I'm trying to use two Gems to access Amazon Web Services (AWS). One is the Amazon 'aws-sdk', the other is 'amazon-ec2'. I'm using the second as the aws-sdk does not cover the cloudwatch section of the amazon services.
The issue is that both load into the same namespace.
require 'aws-sdk' # aws-sdk gem
require 'AWS' # amazon-ec2 gem
config = {:access_key_id => 'abc', :secret_key => 'xyz'}
# start using the API with aws-sdk
ec2 = AWS::EC2.new(config)
# start using the API for anazon-ec2
cw = AWS::Cloudwatch::Base.new(config)
Now this understandably throws an error on the last line as the AWS module is pointing at the first required library, in this case aws-sdk.
NameError: uninitialized constant AWS::Cloudwatch
So, is it possible for me to load one of those into another namespace? Something like
require 'aws-sdk', 'AWS_SDK'
require 'AWS', 'AWS_EC2'
ec2 = AWS_SDK::EC2.new(config)
cw = AWS_EC2::Cloudwatch::Base.new(config)
Or is there another trick I could use here?
Thanks
In Ruby, modules with the same name from different gems don't replace each other. If one gem implements
module AWS
class Foo
end
end
and another implements
module AWS
class Bar
end
end
and you require them both, you will end up with an AWS module that contains both a class Foo and a class Bar (unless the second does something really tricky like explicitly undefining anything already present in the module, before defining its own stuff, which is very unlikely). As long as the second gem doesn't redefine any methods in the first gem (or attempts to use a module as a class or vice versa), they should both work fine. I think you may be looking for the wrong solution.
Edit: And in fact, what happens for me (in an environment with only these gems present (aws-sdk 1.2.3 and amazon-ec2 0.9.17) and the exact code you listed above) is exactly that:
.rvm/gems/ree-1.8.7-2011.03@ec2/gems/amazon-ec2-0.9.17/lib/AWS/EC2.rb:2: EC2 is not a module (TypeError)

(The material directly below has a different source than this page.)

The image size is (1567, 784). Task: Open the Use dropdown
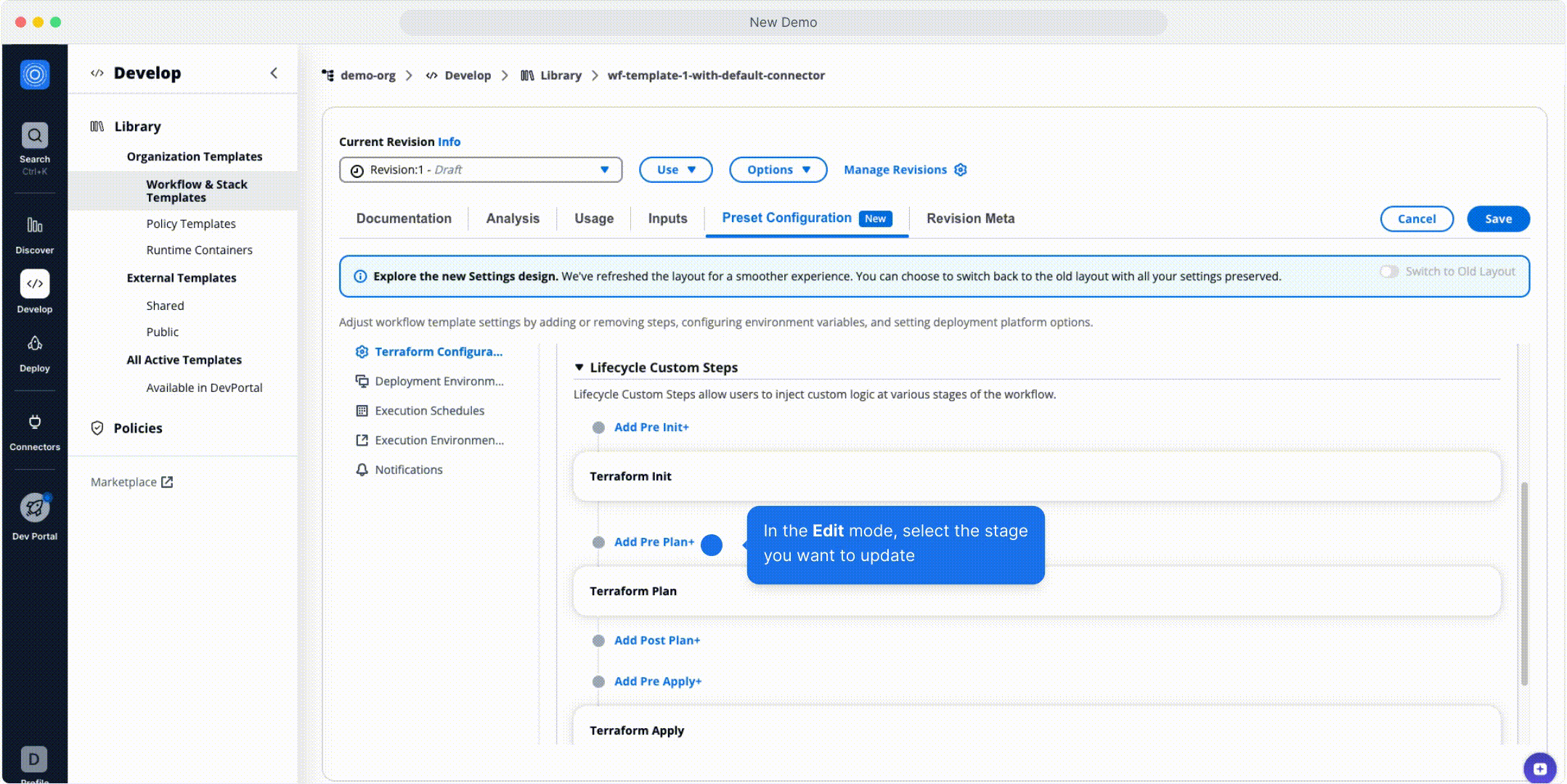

Could it be that an error gets swallowed somewhere and that the module AWS::Cloudwatch hasn't been defined, simply because the initialization of the gem goes awry?

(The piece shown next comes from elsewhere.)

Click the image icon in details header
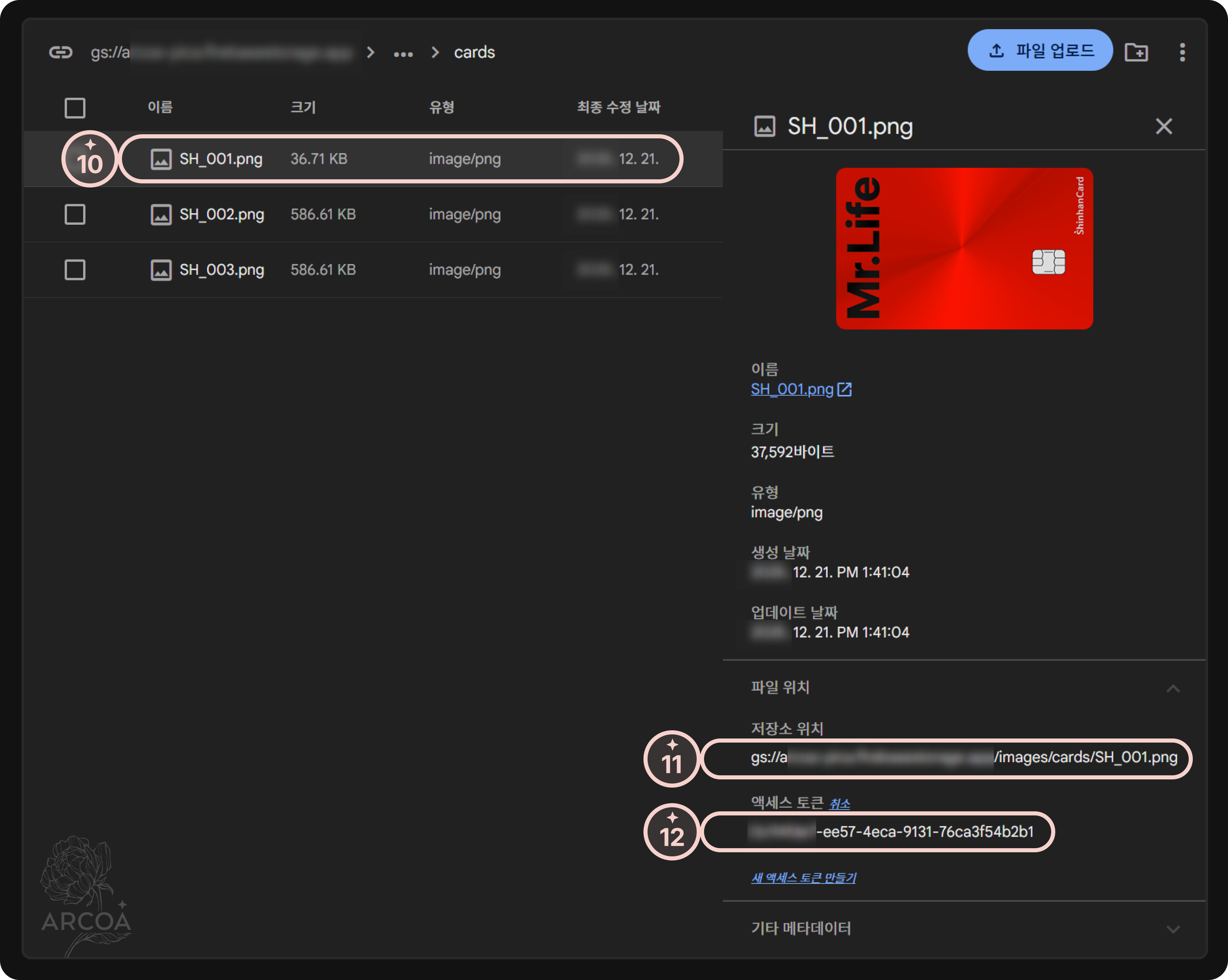Image resolution: width=1228 pixels, height=980 pixels. point(764,126)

I think I've found a solution that works, let me illustrate it with an example. Suppose we have to files a.rb and b.rb that define the same module with actual name clashes:
#file a.rb
module A
def self.greet
puts 'A'
end
end
#file b.rb
module A
def self.greet
puts 'other A'
end
end
If you need to require both of them, the following seems to do the trick:
require_relative 'a'
TMP_A = A.dup
A.greet # => A
TMP_A.greet # => A
require_relative 'b'
TMP_A2 = A
A.greet # => other A
TMP_A2.greet # => other A
TMP_A.greet # => A
Without the dup
, TMP_A
will also point to the A
defined in b.rb after the require_relative
, but the dup
will ensure that a real copy is produced instead of simply holding a reference to the module.